◆ PROBLEM ◆
Copy every line that contains the string "agent" from the entries below.

##### RECORDS TO USE

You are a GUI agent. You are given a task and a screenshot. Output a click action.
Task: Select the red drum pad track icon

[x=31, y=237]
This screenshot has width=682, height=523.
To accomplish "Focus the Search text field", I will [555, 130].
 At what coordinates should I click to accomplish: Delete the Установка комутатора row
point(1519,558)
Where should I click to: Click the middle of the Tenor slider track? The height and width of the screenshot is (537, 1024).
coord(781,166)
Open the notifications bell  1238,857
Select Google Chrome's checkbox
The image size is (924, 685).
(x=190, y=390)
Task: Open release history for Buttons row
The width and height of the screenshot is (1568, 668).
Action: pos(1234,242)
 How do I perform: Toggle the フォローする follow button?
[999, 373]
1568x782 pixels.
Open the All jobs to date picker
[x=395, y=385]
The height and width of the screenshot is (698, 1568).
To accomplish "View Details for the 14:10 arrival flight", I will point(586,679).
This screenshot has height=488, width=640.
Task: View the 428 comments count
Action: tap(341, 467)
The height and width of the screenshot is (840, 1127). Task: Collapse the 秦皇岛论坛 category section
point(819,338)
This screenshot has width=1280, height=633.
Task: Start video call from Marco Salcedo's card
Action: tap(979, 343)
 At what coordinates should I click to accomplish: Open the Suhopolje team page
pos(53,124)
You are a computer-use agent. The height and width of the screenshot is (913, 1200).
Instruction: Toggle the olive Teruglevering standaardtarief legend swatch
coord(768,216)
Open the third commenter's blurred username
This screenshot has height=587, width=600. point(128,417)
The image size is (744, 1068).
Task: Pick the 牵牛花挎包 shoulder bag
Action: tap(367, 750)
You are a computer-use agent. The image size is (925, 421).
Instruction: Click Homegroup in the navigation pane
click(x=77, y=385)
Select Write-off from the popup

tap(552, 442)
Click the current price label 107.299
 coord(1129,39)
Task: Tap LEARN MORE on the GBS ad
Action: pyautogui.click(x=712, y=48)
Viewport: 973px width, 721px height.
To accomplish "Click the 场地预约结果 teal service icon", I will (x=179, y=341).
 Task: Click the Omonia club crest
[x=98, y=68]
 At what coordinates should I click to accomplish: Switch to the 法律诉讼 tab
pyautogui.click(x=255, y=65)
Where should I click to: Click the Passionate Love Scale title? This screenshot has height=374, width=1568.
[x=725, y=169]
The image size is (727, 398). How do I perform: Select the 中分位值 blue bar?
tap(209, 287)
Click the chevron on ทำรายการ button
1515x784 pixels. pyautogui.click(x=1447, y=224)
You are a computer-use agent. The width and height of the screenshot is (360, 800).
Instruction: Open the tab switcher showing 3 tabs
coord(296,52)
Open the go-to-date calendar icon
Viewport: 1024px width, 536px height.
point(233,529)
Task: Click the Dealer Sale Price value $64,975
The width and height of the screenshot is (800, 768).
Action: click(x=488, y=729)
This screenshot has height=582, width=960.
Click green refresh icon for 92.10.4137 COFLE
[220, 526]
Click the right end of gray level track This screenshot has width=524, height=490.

##########

◆ SOLUTION BELOW ◆
You are a GUI agent. You are given a task and a screenshot. Output a click action.
You are a computer-use agent. The height and width of the screenshot is (913, 1200).
You are a computer-use agent. The image size is (925, 421).
You are a computer-use agent. The width and height of the screenshot is (360, 800).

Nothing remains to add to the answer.